Voorlopig oordeelt de voorzitter als volgt. Op grond van artikel 58, eerste lid van de Penitentiaire beginselenwet (Pbw), in samenhang bezien met artikel 57, eerste lid, aanhef en onder c, van de Pbw geeft de directeur de gedetineerde bij het opleggen van een ordemaatregel onverwijld schriftelijk en zoveel mogelijk in een voor hem begrijpelijke taal een met redenen omklede, gedagtekende en ondertekende mededeling. De wet schrijft bovendien voor dat de directeur de gedetineerde in de gelegenheid stelt te worden gehoord, alvorens hij beslist omtrent de plaatsing in afzondering, bedoeld in artikel 24, eerste lid, van de Pbw. De voorzitter stelt vast dat door de directeur niet aan voornoemde formele vereisten is voldaan en dat niet is gebleken van een van de uitzonderingsgronden die de wet voorschrijft. Tevens merkt de voorzitter op dat op de website van de DJI staat vermeld dat volwassen gedetineerden met kortdurend re-integratieverlof mogen, op voorwaarde dat de gedetineerde na terugkeer van het verlof buiten de cel continu een medisch mondneusmaker type II(R) draagt en op dag 3 en dag 5 onder toezicht een zelftest uitvoert.

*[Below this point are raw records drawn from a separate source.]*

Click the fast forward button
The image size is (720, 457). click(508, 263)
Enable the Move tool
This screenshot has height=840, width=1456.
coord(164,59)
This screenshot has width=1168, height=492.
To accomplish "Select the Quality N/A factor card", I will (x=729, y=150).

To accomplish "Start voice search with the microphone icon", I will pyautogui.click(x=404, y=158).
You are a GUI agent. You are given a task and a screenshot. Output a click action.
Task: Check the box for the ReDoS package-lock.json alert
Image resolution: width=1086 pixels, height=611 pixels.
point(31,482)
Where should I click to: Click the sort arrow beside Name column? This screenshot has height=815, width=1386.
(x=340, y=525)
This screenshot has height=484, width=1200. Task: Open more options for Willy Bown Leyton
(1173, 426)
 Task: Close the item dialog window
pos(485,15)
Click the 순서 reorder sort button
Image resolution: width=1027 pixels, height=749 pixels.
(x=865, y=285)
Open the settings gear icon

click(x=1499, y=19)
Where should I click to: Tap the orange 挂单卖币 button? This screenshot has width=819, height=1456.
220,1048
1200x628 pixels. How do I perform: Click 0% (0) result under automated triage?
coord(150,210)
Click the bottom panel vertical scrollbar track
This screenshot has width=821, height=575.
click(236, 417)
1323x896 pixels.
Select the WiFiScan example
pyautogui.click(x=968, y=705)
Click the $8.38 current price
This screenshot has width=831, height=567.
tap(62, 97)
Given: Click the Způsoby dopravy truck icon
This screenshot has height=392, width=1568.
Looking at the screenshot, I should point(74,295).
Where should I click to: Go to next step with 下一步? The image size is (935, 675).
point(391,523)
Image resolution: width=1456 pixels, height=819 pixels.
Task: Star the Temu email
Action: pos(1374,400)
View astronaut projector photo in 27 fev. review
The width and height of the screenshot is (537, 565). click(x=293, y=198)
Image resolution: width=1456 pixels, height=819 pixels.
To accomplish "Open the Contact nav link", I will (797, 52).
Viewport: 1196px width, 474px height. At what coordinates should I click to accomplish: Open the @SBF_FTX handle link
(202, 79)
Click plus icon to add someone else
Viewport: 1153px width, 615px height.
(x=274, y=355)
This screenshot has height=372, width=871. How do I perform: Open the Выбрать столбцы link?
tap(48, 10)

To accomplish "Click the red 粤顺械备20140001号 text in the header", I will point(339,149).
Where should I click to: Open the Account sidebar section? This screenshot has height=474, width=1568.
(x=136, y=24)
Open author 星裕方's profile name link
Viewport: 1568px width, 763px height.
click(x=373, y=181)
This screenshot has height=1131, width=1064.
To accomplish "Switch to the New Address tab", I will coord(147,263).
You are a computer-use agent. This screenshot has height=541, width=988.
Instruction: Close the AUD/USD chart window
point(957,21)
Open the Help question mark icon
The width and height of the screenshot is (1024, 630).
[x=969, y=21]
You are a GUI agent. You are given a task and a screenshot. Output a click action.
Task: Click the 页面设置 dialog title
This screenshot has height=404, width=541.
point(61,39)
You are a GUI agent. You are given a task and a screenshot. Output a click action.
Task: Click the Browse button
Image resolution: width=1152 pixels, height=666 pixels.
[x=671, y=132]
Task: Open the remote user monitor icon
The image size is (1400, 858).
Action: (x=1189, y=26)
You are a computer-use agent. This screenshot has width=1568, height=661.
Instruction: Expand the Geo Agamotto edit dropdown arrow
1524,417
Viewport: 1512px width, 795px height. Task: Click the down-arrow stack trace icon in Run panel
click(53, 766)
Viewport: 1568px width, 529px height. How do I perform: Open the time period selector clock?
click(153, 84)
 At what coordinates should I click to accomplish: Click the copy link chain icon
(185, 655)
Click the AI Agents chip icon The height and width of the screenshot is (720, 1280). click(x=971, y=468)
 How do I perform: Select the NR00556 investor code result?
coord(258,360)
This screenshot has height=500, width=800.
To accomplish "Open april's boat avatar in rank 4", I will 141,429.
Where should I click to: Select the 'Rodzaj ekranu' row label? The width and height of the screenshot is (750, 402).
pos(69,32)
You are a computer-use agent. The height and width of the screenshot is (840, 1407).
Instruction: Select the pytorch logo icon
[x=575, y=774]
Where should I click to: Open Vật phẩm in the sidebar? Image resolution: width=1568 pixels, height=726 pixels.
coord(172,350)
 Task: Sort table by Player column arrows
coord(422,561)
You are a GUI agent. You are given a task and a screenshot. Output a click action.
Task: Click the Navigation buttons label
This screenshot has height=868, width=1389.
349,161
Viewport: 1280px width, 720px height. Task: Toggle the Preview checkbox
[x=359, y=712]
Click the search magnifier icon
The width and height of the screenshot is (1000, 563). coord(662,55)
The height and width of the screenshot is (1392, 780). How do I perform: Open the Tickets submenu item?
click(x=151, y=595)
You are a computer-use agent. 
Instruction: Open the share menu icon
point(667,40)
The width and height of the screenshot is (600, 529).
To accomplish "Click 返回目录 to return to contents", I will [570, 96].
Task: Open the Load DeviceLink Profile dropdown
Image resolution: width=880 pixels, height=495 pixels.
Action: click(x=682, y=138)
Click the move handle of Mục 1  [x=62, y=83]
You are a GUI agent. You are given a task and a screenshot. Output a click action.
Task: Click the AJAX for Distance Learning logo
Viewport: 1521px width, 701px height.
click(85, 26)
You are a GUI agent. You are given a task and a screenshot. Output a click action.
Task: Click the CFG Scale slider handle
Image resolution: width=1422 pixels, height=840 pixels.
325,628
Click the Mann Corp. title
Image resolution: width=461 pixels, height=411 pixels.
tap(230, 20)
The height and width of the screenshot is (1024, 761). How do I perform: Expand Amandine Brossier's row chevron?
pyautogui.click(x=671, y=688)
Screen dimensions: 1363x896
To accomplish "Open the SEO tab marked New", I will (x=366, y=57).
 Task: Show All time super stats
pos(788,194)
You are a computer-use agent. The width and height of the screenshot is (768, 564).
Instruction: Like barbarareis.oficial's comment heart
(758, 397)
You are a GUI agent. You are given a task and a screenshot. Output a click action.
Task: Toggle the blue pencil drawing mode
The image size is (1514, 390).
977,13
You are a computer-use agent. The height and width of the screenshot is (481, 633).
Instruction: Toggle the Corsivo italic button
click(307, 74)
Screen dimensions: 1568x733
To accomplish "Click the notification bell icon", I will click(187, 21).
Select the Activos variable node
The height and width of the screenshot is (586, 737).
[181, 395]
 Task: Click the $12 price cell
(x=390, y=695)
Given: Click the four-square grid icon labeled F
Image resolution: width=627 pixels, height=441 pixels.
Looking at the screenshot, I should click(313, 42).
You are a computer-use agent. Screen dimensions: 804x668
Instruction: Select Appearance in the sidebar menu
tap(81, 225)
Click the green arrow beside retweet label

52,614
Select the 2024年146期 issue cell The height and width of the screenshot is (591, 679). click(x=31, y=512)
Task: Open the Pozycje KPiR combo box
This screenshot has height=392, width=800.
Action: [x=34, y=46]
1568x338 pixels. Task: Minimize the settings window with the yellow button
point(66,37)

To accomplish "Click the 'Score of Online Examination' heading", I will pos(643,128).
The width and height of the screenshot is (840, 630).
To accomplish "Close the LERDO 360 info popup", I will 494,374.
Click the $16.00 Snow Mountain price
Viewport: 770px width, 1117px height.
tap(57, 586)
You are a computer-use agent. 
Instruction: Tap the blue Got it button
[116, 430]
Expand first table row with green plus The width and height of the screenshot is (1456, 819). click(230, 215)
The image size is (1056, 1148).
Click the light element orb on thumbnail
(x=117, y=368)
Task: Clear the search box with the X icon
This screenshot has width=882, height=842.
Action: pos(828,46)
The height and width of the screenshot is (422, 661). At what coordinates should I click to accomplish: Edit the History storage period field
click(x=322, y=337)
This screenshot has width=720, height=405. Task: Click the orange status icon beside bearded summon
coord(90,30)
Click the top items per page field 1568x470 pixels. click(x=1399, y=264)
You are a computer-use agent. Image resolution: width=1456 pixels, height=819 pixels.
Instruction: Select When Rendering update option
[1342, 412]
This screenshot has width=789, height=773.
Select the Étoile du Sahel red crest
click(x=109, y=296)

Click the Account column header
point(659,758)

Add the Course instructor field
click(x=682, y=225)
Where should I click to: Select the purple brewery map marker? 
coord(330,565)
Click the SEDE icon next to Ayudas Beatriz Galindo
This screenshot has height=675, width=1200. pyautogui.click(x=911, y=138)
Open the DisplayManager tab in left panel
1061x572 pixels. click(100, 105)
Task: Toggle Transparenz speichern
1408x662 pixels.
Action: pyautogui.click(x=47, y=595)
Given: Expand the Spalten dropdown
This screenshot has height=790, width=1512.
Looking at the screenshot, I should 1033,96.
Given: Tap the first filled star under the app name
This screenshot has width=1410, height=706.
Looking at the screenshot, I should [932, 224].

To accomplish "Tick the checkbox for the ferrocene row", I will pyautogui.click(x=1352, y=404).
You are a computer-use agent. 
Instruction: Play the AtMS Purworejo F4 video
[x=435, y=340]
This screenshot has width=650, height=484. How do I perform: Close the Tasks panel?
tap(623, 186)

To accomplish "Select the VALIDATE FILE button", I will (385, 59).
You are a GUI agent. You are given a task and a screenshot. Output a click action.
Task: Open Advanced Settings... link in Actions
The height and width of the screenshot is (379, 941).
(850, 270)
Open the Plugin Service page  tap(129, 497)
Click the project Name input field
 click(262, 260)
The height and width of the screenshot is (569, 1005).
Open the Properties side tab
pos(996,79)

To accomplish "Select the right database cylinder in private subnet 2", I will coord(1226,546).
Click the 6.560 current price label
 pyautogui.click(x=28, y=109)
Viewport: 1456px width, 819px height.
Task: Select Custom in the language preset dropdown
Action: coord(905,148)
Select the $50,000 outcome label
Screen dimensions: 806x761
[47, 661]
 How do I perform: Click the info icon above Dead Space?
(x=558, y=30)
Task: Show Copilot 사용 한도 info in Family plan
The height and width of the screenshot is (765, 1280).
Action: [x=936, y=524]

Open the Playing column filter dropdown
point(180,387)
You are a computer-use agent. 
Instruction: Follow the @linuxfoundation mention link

De voorzitter overweegt dat nu verzoeker niet is gehoord alvorens is beslist tot oplegging van de ordemaatregel en geen onverwijlde uitreiking van de schriftelijke mededeling van de beslissing heeft plaatsgevonden, de bestreden beslissing is genomen in strijd met de wet. Bovendien is niet gebleken van een reden om van het huidige DJI-beleid af te wijken. De voorzitter zal het verzoek derhalve toewijzen.
3. De uitspraak
De voorzitter wijst het verzoek toe en schorst de tenuitvoerlegging van de bestreden beslissing met onmiddellijke ingang tot het moment waarop de beklagcommissie op het onderliggende beklag heeft beslist.
Deze uitspraak is op 2 februari 2022 gegeven door mr. J.D. den Hartog, voorzitter, bijgestaan door mr. B.M.L. Commelter, secretaris.